**** EXTRACTED ENTRIES

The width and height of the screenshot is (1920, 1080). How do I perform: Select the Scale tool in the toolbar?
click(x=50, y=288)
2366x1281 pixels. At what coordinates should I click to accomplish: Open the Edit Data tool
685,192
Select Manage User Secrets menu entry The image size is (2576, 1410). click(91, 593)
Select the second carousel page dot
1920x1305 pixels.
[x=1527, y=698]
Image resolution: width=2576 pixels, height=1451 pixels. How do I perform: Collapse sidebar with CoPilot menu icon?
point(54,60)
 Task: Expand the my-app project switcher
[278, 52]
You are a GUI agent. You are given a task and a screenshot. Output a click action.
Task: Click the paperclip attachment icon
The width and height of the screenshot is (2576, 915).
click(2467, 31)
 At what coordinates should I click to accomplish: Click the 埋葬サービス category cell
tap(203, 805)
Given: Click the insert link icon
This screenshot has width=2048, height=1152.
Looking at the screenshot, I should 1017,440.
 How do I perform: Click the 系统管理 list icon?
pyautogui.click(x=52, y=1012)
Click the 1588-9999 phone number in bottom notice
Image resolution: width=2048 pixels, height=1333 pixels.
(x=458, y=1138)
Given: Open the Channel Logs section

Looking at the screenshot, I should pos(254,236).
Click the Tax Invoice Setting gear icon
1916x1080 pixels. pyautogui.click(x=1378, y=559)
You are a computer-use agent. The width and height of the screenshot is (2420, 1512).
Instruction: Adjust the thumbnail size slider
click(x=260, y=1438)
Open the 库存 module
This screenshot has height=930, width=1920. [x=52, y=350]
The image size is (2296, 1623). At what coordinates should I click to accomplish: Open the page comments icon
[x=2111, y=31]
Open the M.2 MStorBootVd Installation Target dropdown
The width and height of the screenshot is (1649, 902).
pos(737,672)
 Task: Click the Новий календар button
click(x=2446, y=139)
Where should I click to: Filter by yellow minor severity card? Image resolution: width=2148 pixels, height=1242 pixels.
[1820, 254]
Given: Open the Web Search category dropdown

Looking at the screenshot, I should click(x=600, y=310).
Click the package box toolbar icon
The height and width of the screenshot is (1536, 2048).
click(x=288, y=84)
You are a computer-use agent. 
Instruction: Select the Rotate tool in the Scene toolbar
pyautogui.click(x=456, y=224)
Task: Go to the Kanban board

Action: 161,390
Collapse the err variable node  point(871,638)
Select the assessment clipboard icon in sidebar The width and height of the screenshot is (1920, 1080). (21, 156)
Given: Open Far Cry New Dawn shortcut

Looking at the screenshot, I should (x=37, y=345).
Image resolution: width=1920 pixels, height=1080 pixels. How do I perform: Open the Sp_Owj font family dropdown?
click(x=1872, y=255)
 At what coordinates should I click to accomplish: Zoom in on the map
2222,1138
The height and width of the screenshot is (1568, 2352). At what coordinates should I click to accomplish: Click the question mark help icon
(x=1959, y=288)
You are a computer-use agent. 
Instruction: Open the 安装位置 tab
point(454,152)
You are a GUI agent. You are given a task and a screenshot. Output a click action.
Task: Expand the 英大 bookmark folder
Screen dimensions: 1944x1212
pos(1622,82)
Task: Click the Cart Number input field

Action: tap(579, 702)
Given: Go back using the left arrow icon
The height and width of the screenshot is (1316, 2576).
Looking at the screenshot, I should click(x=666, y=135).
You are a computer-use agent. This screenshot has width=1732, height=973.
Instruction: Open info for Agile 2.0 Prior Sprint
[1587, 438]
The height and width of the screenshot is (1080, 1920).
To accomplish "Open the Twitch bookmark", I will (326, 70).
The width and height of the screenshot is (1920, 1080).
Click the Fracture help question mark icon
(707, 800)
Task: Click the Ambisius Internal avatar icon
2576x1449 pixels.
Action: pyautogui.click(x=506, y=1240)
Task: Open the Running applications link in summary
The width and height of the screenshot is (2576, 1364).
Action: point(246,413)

********

**WHAT YOU NEED TO DO**
Write out, from the lines above, only those from the line with "Instruction: Adjust the thumbnail size slider" to the line with "You are a computer-use agent. This", exactly as given, including the first and the last.

**RESULT BELOW**
Instruction: Adjust the thumbnail size slider
click(x=260, y=1438)
Open the 库存 module
This screenshot has height=930, width=1920. [x=52, y=350]
The image size is (2296, 1623). At what coordinates should I click to accomplish: Open the page comments icon
[x=2111, y=31]
Open the M.2 MStorBootVd Installation Target dropdown
The width and height of the screenshot is (1649, 902).
pos(737,672)
 Task: Click the Новий календар button
click(x=2446, y=139)
Where should I click to: Filter by yellow minor severity card? Image resolution: width=2148 pixels, height=1242 pixels.
[1820, 254]
Given: Open the Web Search category dropdown

Looking at the screenshot, I should click(x=600, y=310).
Click the package box toolbar icon
The height and width of the screenshot is (1536, 2048).
click(x=288, y=84)
You are a computer-use agent. 
Instruction: Select the Rotate tool in the Scene toolbar
pyautogui.click(x=456, y=224)
Task: Go to the Kanban board

Action: 161,390
Collapse the err variable node  point(871,638)
Select the assessment clipboard icon in sidebar The width and height of the screenshot is (1920, 1080). (21, 156)
Given: Open Far Cry New Dawn shortcut

Looking at the screenshot, I should (x=37, y=345).
Image resolution: width=1920 pixels, height=1080 pixels. How do I perform: Open the Sp_Owj font family dropdown?
click(x=1872, y=255)
 At what coordinates should I click to accomplish: Zoom in on the map
2222,1138
The height and width of the screenshot is (1568, 2352). At what coordinates should I click to accomplish: Click the question mark help icon
(x=1959, y=288)
You are a computer-use agent. 
Instruction: Open the 安装位置 tab
point(454,152)
You are a GUI agent. You are given a task and a screenshot. Output a click action.
Task: Expand the 英大 bookmark folder
Screen dimensions: 1944x1212
pos(1622,82)
Task: Click the Cart Number input field

Action: tap(579, 702)
Given: Go back using the left arrow icon
The height and width of the screenshot is (1316, 2576).
Looking at the screenshot, I should click(x=666, y=135).
You are a computer-use agent. This screenshot has width=1732, height=973.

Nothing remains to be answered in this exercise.